Thanks to American Airlines delaying my Thursday evening flight home by 6 hours, I pulled an all-nighter and was able to follow the Brexit returns and morning-after impacts from London in real-time. I immediately dashed off a piece for US News. It went live this weekend. Given the history-in-the-making nature of this vote – and its impact on all the issues on which I write and teach – I wanted to share it with you right away.
Below is an expurgated version for quicker reading; to read the complete version, The End of Democracy as We Know It, click here.
Many observers are interpreting Britain’s vote to leave the European Union in much the same terms as Donald Trump. “Basically, they took back their country. That’s a great thing,” Trump said. In a written statement, he went on that the British “have voted to reassert control over their own politics, borders and economy.”
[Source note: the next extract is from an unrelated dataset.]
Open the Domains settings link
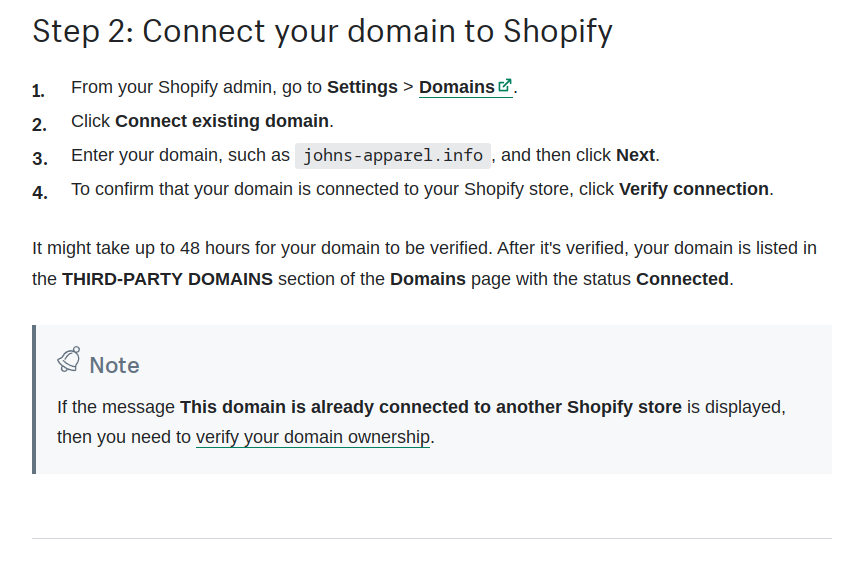This screenshot has width=867, height=562. [x=465, y=87]
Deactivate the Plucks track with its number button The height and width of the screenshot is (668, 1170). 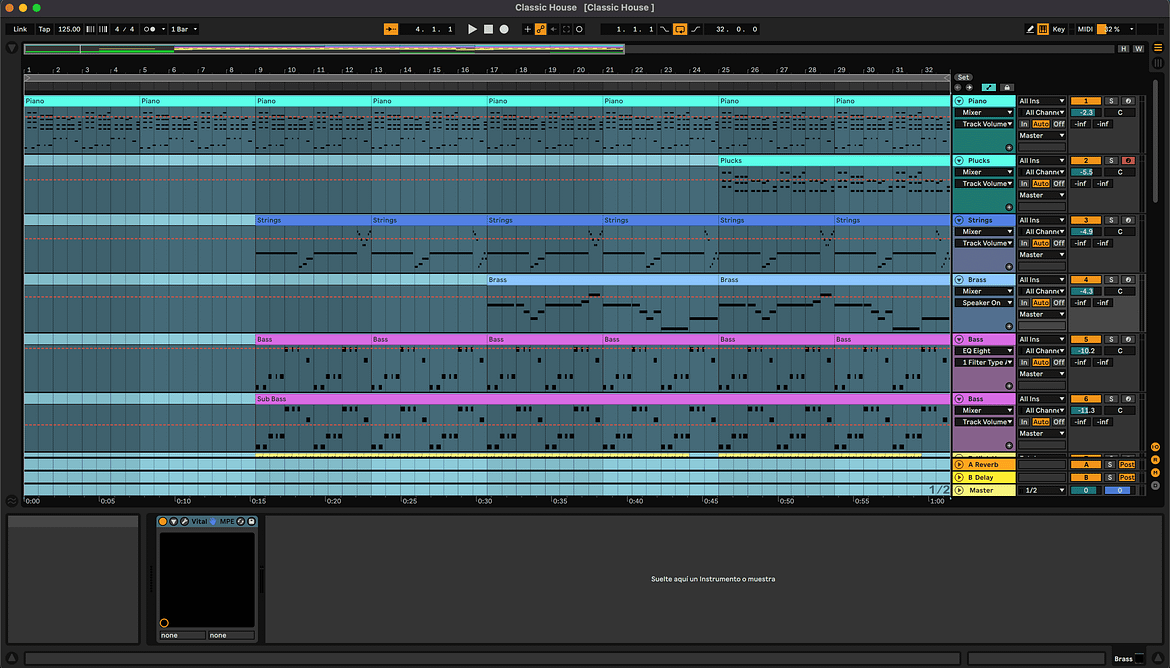[1085, 160]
The British vote indeed may be a good leading indicator of where elections are headed in the U.S. later this year and in Europe the next – but what it indicates for the longer term is probably exactly the opposite of what these commentaries, and insurgents like Trump, Marine Le Pen in France, and the Brexiteers, represent.
Britain has taken the first step in tearing apart one of the world’s major transnational organizations. It’s clear that others will soon follow and that the “Leave” vote in Britain was driven by the same anti-globalization, anti-immigration anger that has swept over not only the whole of Europe but also our own country. So, at first blush, these would appear to be – as Trump and others have heralded it – the first waves of reasserting national sovereignty and the firmness of borders (not to mention border walls).
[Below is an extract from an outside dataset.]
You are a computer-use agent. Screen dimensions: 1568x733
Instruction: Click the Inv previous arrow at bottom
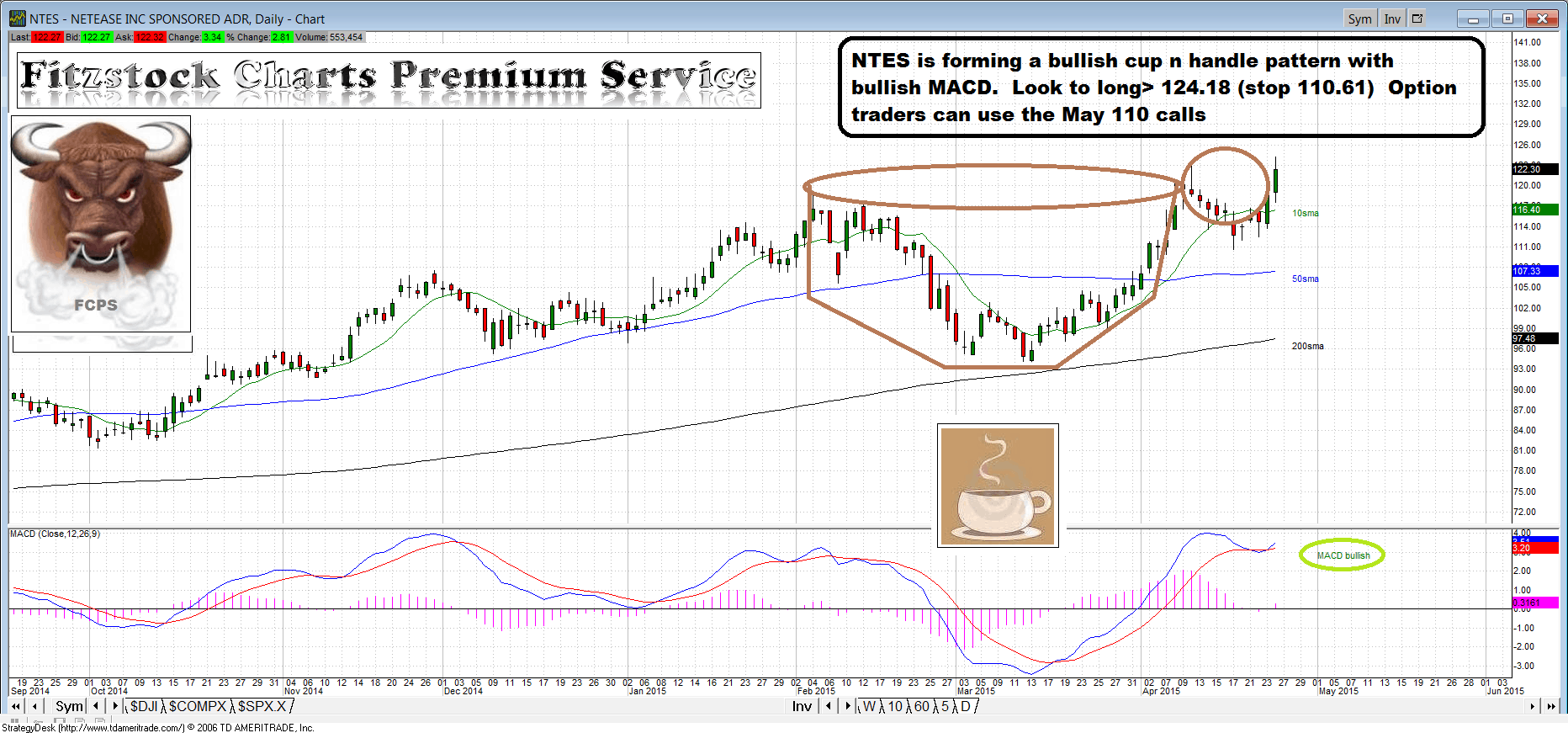tap(829, 707)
Think again. The waves are cracking and demolishing all walls, not building them up.
The immediate effects of the Brexit vote include not only calls for further nation-state exits from the EU, but also resurgent sub-national claims to exit from their nation-states. The Scots – who voted overwhelmingly to Remain – almost tore Britain apart two years ago and are now almost certain to do so by 2018. They are not alone.
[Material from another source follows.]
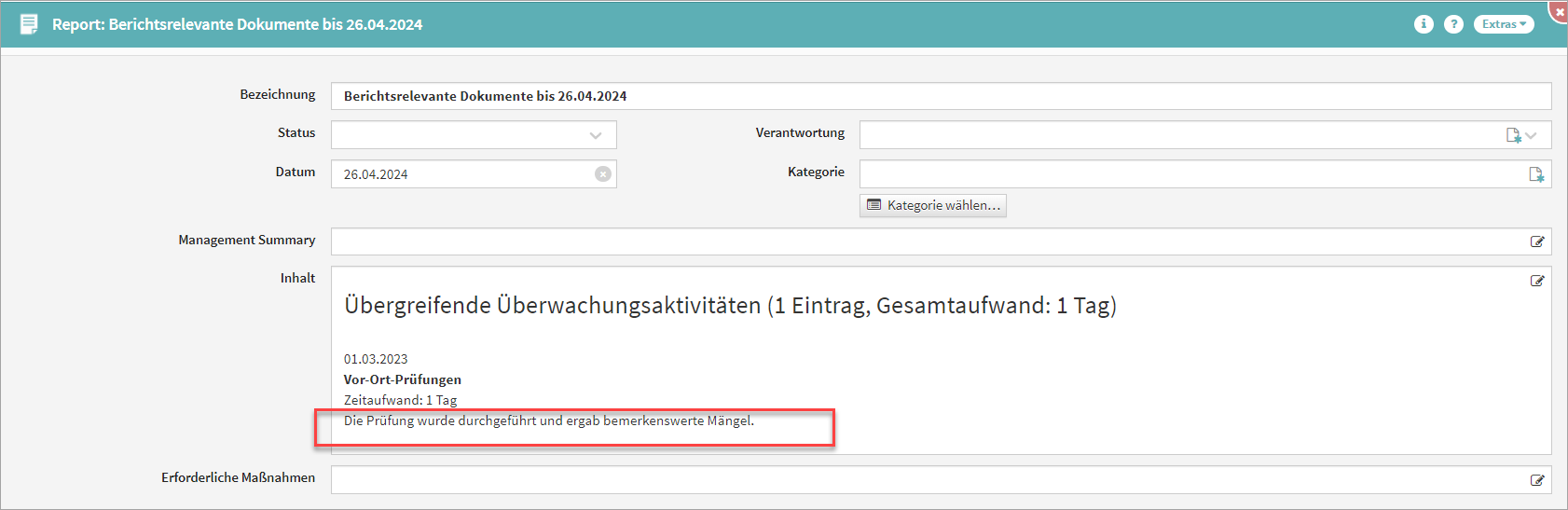Click the info icon in header

point(1423,24)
In sum, the nationalist resurgence of 2016 is not the new normal. It is but a way station on the road to the larger crack-up.
The U.S. itself is not immune. That should be the clearest lesson of the U.K. vote. That vote was very segregated: London as well as Britain’s historically more European-oriented satellite states strongly supported the “Remain” position; other parts of the country – those not enjoying the benefits of global trade, finance and elite educations – overwhelmingly wanted to leave. The different tribes of Britain – defined now more by their opportunities and, thus, their, global connectedness than by historic ethnicities – are going their separate ways.
The same is true here. This country is deeply divided into two ideologically homogenous but wholly incompatible blocs. These blocs are also almost entirely geographically independent. Given the snarling animosities of this year’s campaign, it is highly likely that talk of actual separation will rise after November. Since Obama’s election, conservative enclaves and states have increasingly raised the specter of seceding; lefties – which increasingly means the globally-connected urban, coastal elite – increasingly will be willing to let them. As borders and territory everywhere come to matter less and less to the economic and political elite, but more and more to the Left Behind, it is unlikely that the U.S. will be spared this phenomenon.
That means not just the end of nations as we know them, but also of democracy as we know it. I don’t mean that I expect totalitarianism to wipe away democracies everywhere. Instead, the choices that matter will be those between such entities, not within them. People will “vote” with their feet, their markets or their clicks. The old science of politics will be a thing of the past.
The “End of History” is so over. This is the beginning of a whole new chapter.